US SPX 500 – fundamental overview
A round of across the board less dovish than expected central bank policy decisions could perhaps be sending a message to stock market participants that an era of ultra loose monetary policy accommodation is coming to an end. To this point, stocks haven’t been too worried about the prospect of higher rates in the US, which should be an equity bearish development, in light of the removal of policy that incentivizes investment in risk assets. But, market participants could now finally be waking up to the fact that central banks are no longer willing or able to support policies fueling dangerous bubbles, undermining recovery prospects. The economic calendar on Thursday is exceptionally thin and this may leave the market thinking more about next week’s major event risk, in the form of the FOMC policy decision.

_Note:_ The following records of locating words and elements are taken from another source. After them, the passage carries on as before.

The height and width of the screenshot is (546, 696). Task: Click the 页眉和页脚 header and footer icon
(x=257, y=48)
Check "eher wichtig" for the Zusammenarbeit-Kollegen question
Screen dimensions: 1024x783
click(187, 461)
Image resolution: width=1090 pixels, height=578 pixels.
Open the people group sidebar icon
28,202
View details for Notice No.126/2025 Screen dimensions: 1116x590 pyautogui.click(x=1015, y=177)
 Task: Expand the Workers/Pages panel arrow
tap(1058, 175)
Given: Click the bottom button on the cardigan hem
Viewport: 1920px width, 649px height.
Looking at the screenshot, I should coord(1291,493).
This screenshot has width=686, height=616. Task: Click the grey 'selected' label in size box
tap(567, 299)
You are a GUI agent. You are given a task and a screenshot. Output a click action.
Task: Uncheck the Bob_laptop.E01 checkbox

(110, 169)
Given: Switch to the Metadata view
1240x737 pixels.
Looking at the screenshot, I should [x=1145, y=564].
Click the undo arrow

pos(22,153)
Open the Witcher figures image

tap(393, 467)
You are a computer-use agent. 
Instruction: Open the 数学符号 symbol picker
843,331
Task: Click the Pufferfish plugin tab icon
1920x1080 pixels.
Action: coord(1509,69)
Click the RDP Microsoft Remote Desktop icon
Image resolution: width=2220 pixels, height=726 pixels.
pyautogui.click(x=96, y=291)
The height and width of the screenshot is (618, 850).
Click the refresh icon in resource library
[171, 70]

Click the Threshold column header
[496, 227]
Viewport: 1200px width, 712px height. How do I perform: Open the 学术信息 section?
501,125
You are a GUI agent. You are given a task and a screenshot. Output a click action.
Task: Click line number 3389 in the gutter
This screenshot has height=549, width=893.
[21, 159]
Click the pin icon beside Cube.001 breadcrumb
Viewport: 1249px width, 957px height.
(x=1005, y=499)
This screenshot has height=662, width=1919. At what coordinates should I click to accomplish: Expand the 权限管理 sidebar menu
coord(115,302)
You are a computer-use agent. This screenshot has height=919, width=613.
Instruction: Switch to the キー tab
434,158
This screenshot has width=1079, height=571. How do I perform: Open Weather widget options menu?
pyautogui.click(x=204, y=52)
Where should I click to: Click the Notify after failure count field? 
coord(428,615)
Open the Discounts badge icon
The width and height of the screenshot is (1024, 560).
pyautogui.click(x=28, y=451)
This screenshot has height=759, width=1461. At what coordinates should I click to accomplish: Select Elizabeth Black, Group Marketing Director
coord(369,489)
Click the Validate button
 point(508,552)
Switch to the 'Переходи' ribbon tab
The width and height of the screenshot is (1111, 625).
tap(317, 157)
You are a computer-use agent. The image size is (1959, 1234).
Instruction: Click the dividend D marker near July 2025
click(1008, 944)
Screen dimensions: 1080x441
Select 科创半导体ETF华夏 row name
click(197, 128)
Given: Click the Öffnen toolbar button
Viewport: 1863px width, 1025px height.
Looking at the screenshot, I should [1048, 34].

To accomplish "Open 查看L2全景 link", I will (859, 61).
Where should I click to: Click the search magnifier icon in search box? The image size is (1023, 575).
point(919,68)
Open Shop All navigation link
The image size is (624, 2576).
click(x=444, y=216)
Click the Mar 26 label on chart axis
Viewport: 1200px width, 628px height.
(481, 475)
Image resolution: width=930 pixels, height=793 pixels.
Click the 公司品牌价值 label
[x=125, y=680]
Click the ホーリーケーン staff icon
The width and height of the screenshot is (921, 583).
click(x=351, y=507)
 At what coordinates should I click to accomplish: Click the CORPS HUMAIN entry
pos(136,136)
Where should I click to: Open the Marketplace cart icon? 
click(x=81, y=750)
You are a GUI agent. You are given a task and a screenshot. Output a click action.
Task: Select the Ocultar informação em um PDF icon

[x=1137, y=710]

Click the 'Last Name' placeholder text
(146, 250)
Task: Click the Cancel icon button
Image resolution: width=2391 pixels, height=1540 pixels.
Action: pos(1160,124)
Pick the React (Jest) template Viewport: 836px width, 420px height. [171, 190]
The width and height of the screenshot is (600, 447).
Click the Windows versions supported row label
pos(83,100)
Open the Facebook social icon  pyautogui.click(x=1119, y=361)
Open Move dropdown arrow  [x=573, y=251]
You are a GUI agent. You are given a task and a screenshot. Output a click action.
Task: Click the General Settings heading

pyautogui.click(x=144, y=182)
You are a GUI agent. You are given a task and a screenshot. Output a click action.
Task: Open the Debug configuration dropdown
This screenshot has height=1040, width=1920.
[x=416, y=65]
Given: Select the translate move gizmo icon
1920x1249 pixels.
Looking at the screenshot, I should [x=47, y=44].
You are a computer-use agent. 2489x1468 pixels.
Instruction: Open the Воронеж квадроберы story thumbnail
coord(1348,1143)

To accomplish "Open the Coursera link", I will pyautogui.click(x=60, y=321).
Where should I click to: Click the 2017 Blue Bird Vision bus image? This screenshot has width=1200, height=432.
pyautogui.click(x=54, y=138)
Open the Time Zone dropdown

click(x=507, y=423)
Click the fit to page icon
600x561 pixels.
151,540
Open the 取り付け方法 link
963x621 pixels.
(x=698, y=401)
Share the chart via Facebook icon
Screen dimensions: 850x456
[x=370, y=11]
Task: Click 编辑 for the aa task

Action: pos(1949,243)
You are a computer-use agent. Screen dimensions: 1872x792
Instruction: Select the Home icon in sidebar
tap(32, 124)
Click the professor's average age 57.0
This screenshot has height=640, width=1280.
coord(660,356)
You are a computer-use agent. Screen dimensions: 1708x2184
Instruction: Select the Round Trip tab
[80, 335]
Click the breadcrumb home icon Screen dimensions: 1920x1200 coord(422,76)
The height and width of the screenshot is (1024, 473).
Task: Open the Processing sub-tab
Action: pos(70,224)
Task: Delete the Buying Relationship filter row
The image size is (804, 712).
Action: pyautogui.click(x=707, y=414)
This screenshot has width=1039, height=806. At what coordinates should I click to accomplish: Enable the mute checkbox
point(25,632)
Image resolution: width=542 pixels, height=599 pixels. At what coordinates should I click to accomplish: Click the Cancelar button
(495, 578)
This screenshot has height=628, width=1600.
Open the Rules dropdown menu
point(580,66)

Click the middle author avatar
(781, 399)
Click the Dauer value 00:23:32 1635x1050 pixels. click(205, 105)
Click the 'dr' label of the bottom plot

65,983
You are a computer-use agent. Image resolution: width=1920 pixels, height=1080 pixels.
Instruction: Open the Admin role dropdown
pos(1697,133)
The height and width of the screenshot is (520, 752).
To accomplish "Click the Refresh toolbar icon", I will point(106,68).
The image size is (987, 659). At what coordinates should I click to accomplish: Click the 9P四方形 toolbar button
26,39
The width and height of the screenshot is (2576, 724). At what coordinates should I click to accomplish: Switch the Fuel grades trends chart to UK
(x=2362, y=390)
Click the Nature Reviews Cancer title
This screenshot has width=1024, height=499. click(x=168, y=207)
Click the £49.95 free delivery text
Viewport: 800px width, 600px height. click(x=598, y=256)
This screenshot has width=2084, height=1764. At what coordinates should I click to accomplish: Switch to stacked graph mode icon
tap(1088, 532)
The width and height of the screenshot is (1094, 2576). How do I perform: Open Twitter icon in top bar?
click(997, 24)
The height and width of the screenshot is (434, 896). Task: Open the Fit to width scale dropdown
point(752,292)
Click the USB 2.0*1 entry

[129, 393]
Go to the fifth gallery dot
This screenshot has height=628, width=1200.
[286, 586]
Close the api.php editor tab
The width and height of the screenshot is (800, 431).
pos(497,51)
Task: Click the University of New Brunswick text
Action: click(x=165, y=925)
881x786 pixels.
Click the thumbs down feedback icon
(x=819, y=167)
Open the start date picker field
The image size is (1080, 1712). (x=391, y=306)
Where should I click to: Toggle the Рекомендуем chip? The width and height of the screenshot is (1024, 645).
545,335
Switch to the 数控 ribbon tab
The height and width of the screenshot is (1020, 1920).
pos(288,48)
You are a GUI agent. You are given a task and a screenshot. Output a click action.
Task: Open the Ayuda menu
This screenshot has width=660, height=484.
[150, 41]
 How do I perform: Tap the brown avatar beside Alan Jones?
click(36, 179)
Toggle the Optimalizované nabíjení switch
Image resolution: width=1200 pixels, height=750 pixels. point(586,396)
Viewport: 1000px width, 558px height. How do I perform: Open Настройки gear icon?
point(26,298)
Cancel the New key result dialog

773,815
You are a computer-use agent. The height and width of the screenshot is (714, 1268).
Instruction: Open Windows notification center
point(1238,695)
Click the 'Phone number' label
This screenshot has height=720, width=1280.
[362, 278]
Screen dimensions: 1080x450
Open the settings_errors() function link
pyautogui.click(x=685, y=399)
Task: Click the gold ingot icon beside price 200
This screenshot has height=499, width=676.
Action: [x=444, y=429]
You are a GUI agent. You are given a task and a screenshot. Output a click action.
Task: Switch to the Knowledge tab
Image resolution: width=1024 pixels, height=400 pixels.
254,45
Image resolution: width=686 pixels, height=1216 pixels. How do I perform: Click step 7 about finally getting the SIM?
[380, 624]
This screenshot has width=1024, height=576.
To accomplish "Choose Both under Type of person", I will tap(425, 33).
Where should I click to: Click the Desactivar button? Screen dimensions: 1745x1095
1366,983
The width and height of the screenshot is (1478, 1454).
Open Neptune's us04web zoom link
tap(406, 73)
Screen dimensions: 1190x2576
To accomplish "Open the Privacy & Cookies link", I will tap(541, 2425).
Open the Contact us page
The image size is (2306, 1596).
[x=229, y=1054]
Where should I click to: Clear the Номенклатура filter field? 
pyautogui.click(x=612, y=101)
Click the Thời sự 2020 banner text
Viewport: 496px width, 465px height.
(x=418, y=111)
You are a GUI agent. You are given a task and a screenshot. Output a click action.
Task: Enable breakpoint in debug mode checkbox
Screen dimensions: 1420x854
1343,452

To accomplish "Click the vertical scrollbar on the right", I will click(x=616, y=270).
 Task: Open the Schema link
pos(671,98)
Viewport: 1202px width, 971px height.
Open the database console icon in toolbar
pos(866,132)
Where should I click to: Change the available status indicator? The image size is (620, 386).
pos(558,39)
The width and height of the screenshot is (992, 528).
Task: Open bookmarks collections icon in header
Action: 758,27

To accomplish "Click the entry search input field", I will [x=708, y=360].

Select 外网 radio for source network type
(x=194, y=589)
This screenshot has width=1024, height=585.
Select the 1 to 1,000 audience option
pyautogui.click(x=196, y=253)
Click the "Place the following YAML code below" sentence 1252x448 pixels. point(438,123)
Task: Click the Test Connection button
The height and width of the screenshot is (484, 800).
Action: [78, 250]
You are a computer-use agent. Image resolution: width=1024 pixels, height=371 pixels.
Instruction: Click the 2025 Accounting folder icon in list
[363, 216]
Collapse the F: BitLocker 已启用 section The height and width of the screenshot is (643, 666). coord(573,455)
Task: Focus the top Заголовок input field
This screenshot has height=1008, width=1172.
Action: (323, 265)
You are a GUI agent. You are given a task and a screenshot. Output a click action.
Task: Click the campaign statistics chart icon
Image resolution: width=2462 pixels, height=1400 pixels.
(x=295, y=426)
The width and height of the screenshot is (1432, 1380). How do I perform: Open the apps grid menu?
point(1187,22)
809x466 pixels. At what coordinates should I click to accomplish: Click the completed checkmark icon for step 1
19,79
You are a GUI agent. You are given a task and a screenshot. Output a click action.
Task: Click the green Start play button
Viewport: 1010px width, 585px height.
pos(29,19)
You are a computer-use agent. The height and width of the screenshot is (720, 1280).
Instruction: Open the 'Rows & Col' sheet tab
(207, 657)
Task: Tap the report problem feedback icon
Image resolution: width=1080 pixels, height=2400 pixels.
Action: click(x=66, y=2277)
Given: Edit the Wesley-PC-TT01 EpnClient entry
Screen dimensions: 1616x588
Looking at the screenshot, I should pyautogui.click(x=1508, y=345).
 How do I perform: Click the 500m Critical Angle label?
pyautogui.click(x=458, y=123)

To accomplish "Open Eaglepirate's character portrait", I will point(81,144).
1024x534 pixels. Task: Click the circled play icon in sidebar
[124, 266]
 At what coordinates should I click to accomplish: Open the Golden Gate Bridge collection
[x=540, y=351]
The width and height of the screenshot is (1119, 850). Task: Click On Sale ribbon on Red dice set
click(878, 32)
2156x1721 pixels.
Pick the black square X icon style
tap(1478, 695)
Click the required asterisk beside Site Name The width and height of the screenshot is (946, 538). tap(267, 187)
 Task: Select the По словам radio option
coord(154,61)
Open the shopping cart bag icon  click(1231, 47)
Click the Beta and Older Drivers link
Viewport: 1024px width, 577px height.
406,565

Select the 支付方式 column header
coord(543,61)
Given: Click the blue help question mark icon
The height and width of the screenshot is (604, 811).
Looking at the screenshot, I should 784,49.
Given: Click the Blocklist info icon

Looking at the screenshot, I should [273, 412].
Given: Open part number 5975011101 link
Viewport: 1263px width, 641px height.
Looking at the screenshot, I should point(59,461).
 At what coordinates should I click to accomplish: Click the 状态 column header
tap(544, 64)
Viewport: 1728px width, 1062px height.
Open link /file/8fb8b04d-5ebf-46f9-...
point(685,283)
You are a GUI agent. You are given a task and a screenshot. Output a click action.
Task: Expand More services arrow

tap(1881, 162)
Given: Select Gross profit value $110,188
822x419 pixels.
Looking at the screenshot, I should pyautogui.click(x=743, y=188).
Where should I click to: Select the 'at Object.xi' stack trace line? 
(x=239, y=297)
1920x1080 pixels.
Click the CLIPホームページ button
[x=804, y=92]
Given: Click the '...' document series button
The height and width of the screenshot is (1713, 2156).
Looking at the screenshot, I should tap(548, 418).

GOLD (SPOT) – technical overview
Signs of a potential base off fresh multi-year lows in the previous week, with a stretched market finally deferring to an overdue, healthy recovery. While the broader downtrend remains intact for the moment, a break and daily close back above 1100 will do a good job of alleiviating immediate downside pressure, opening the door for a more meaningful recovery. However, inability to establish above 1100 could open a fresh drop below 1046 and towards the major psychological barrier at 1000.
GOLD (SPOT) – fundamental overview
Despite the US Dollar in strong demand as the Fed prepares for liftoff, GOLD is finding formidable support into this latest dip, given the struggling global economy and uncertainty in the air, particularly now that accommodative central bank policies are so extended and additional stimulatory options are limited. Longer term macro players have also been accumulating the metal as a hedge against an overinflated equity market that could be on the verge of a major capitulation. This has helped GOLD stay somewhat supported, despite broader weakness in the commodity sector. Dealers now cite sell-stops below 1040 and buy stops above 1100.
Feature – technical overview
USDZAR has broken to yet another fresh record high, with the market taking out the previous peak, opening the door for the next major upside extension. From here, look for the rally to extend towards psychological barriers at 15.5000 in the sessions ahead, while any setbacks should be very well supported ahead of 13.8920. Ultimately however, only back below 13.0120 would negate the highly constructive outlook.
Feature – fundamental overview
When your currency is already making record lows, it’s never helpful to sack your finance minister, which is exactly what President Zuma did on Wednesday. The news caught markets off guard and easily offset any positives from the better than expected South Africa retail sales showing and as expected inflation readings. This, along with a fresh wave of liquidation in global equities, triggered a surge in USDZAR through major psychological barriers at 15.00. USDZAR already posted a fresh record high earlier in the week on news from the SARB that South Africans were moving assets out of the country at the fastest rate ever. Clearly, it’s going to take a lot more from the SARB and local economy if the currency wants to truly avoid further record low declines. The combination of rising South African inflation, a struggling economy, declining commodities prices, rating agency downgrades and Federal Reserve on the verge of raising rates, is not a pretty combination for the Rand, and this should continue to pressure the emerging market currency.